Topics/tags: Rants, technology, teaching

I finished my grading for spring semester today. Correction, I completed most of my grading for spring semester today; some CSC-151 students took incompletes [1], and I’ll have to grade those next week [2]. But the completion of my grading means I have time to muse. Because I’ve been grading, I even have a bit of an inclination to muse about grading experiences.

As folks may recall, I’ve adopted [3] a mastery grading system for CSC-151. Students must demonstrate a certain level of achievement on learning assessments (small problems given in quizzes or exams), mini-projects (homework assignments), reading reflections, and lab writeups. The latter two are relatively straightforward: The evening before class, students are supposed to do a short reading and respond to some questions; after each lab-based class session, students submit the work they’ve done. Since those two kinds of work are relatively straightforward, grade levels on reflections and writeups generally depend on the number of each submitted.
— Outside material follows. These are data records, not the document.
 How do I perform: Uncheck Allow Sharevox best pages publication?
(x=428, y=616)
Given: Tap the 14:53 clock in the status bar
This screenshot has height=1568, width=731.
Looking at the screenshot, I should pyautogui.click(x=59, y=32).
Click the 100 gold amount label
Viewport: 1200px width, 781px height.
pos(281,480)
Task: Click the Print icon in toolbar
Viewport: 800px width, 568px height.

Unfortunately, not all students were good at keeping up on the reflections or writeups. And some didn’t realize quite the impact of neglecting that work. So, I got a variety of requests for very late submissions. And, well, I’m a softy.
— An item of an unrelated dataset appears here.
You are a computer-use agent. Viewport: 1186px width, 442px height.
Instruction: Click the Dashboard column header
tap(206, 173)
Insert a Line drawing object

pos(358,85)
But late requests create a problem: The work needs to be sent to Gradescope, where all the work for the class lives. How should I handle the very late work? I considered changing the deadline on all of the readings (27) and labs (30). But that’s a lot of deadlines to change. And, for some reason, I convinced myself that I’d need to do bookkeeping about which work was on time, which was slightly late, and which was incredibly late.

So I made a decision. Students would send the work to me, and I’d upload it. After all, Gradescope has a way for the instructor to manage and upload submissions.
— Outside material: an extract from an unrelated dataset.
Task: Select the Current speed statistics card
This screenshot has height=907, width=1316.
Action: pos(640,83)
But uploading to Gradescope and then grading wasn’t as straightforward as I expected. In fact, I found that I needed to follow a surprising number of steps to upload and grade a reading response.

  • First, pull up the Assignments section of the course. (I do try to keep that up in a tab.)
  • Find the particular assignment on the Assignments page.
  • Click on it. Well, command-click on it (because I want it to open in a new pane).
  • Switch to the new pane.
  • Click Manage Submissions, which appears on the left edge of the page.
  • Click on New Submission, which appears at the bottom of the page, near the right [4].
  • Enter the student’s name or a part of the student’s name.
  • Click on the student’s name.
  • Enter the student’s name a second time. As far as I can tell, Gradescope loads the past work by the student and then clears out the student name field [5].
  • Click on the student’s name again.
  • Copy the student’s answer from however they sent it to me (Word, email, PDF).
  • Paste the answer into the appropriate field.
  • Click Submit & View Submission.
  • Click Next Question. Wonder, Why can’t I just grade it now?
  • Click Grade.
  • Enter the grade and any comments.
  • Click Next Ungraded (just to be sure)
  • Go back to the beginning for the next assignment.

Fortunately, there are fewer steps for the lab writeups, which typically involve file uploads.

  • Find the particular assignment on the Assignments page.
  • Command-click on it.
  • Switch to the new pane.
  • Click Manage Submissions, which appears on the left edge of the page.
  • Click on New Submission, which appears at the bottom of the page, near the right.
  • Drag and drop the files (or click to get a file dialog).
  • Enter the student name or part thereof.
  • Click on it when it appears. Fortunately, this time I only have to do it once.
  • Click Upload
  • Wait for the autograder to complete. Unfortunately, this can take a few minutes. I suppose it’s optional.
  • Click Grade, conveniently on the same page.
  • Enter the grade and comments.
  • Back to the beginning

Is there a moral to all this? I suppose one would be Don’t allow your students to submit significantly late assignments, but that doesn’t fit into my student-centric worldview.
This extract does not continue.